UP PARTNERS

BLOG

代表ブログ
service

一番難しい「心の整理」

2025.11.17更新

先日、5日間ほど北海道の北東部を旅しました。野生のラッコ、シマリス、そして熊!に出会い、記憶に残る旅でした。ある経営本に、「引退後に楽しみを取っておくより、“あの時は楽しかった”と振り返る方が幸せだ」とありましたが、まさにその通りだと思っていまして、次はシャチとオオワシを見たいと思っています。笑

さて、50歳を過ぎると、同級生が集まった時の話題は「いつまで頑張るつもり?」といったもの。特に経営者の場合、「引退」は自分で決めるしかないです。長年、全力を尽くしてきた方ほど、「重圧からは解放されたいけど、会社は大丈夫なのか?」と不安になるのは当然のことと思います。けれども、これまで多くの経営者を見てきて思うのは、経営上手は引退上手ということでしょうか。

 
一番難しい「心の整理」

引退の準備というと、自社の株式(持分)の贈与や退職金、M&Aなど、金銭的な事を思い浮かべる方が多いと思います。例えば後継者と退職金や引退後の生活費の事で揉めるケースは少なからずあります。これは長期間、出来れば簿外で貯めておくのがベストです。もしご不安でしたら今すぐにでも401kや運用型の生命保険をご検討いただければと思います。

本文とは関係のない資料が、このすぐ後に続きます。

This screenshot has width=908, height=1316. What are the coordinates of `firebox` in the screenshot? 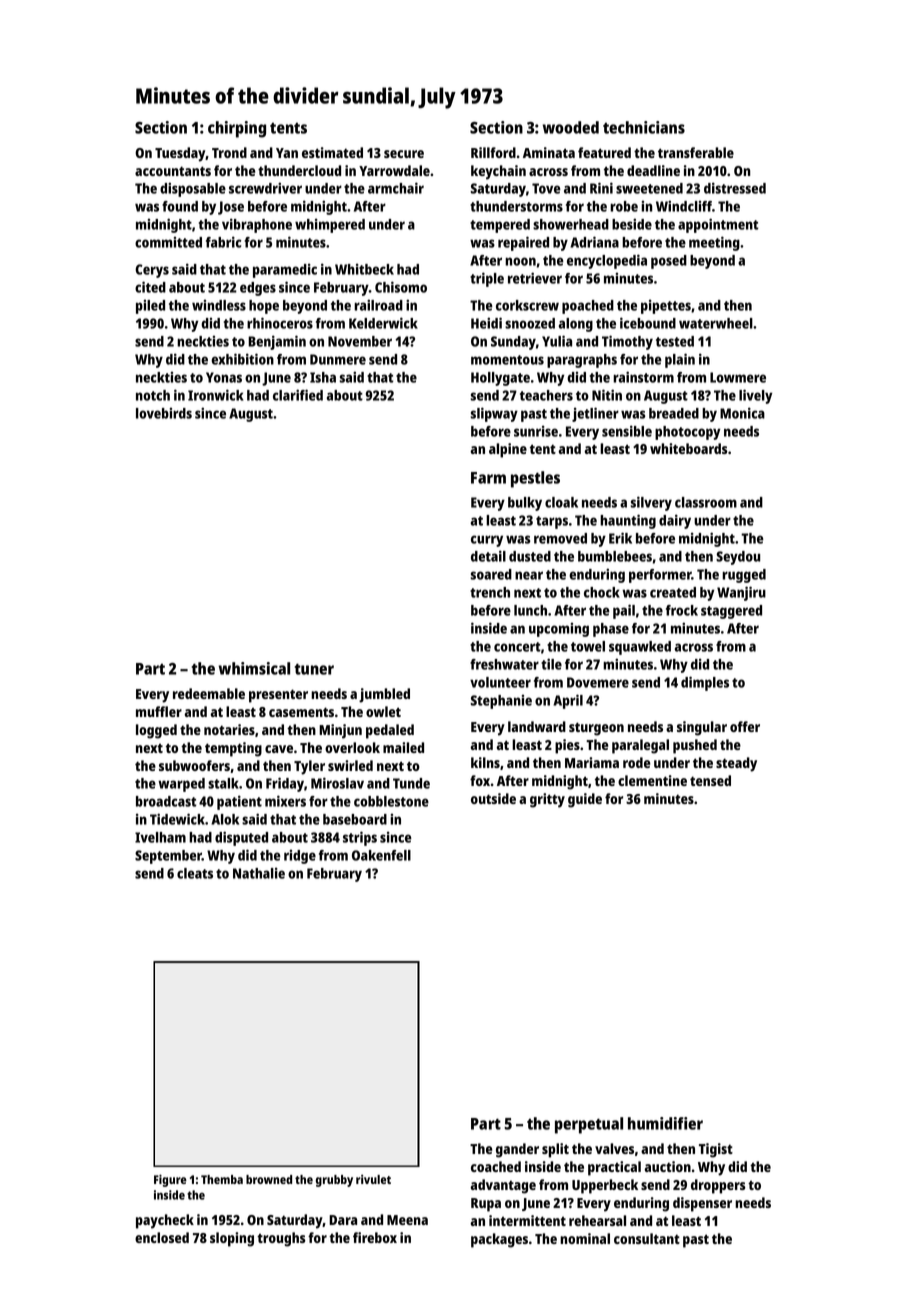 It's located at (375, 1237).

しかし、お金の事より難しいのは心の整理ではないでしょうか。
経験的に、若い世代では「FIRE(早期引退)」を志向する人が多いのですが、逆に70歳を超えた経営者は「生涯現役でいたい」と仰る方がとても多いのです。これは平成、昭和といった世代というより、人の普遍的な心理特性のように感じます。そういえば、早く教師を辞めたいと常日頃口にしていた母が、78歳の今、市の施設で古典を教えています。
結局、人は何かしら役割を持っていたいのだと思います。社会学でも役割期待といって、「人は期待された役割を果たそうとする」性質があり、逆に役割がないことには苦痛を感じるのだそうです。

 
後継者は「探す」より「育てる」

引退を難しくしているもう一つの要因が、後継者問題です。多くの経営者が「今は任せられる人がいない」と言います。
しかしご自身が経営者になった頃を思い返してみてください。今よりもずっと経営手腕は劣っていたはずです。翻って、年長者から見て完璧な後継者などは存在しないのだと思います。

また私見ですが、後継者は外部招聘より内部昇進の方が概ね上手くいきます。外部招聘は少なからず反発を招きます。それよりは親族か、スタッフの中から選定し、失敗を許容しながら判断力を養わせる…経営とは理屈よりも「決断の積み重ね」であり、それを養うには経験が必要です。ですから、「そろそろ引退を考えるか」と思った時が、実は育成のスタートラインかとも思います。

引退後こそが本当の人生?

多くの経営者が引退後に戸惑うのは、自由な時間の使い方だそうです。元トリンプの伝説的な経営者である吉越浩一郎氏は60歳を過ぎてからが本生(本当の人生)と仰っていて、ご婦人と旅行、ゴルフ、フランスとの二重生活、執筆、講演、若手経営者との会食など日々忙しくしておられます。また健康を保つためにジムワークを欠かしません。

そこまではなかなか困難だとしても、会社顧問として後進を支える、その道のコンサルタントとして知見を活かすなど、社会に貢献することは十分に可能でしょう。ある精神科の先生に言われました。「菅君、お年寄りに遠慮してはいけない。人助けと思って沢山頼み事をしなさい!」と。
経験を活かし、次の世代や地域に還元するそれが、経営者としての最後の仕事なのかもしれませんね。

 
自分を再構築する

引退は、退いて引きこもる事ではなく、自分自身の新しい人生を構築することではないかと最近は思います。人との関わり方や学び方次第で、人はいつまでも成長できます。実際、80歳を超えて税理士試験に合格された方もおられますし、私の母は74歳の時に社会保険労務士に合格しました。受験中は若い人と交流してとても楽しそうでしたし、今も時々会っているようです。
役者が他人の人生を演じるように、引退後は違う自分をプロデュースすると思えば、今から引退が楽しみでもあります。とりあえず、私も生きている間にやりたい事を30個くらい書き出すことから始めてみようかと思うこの頃です。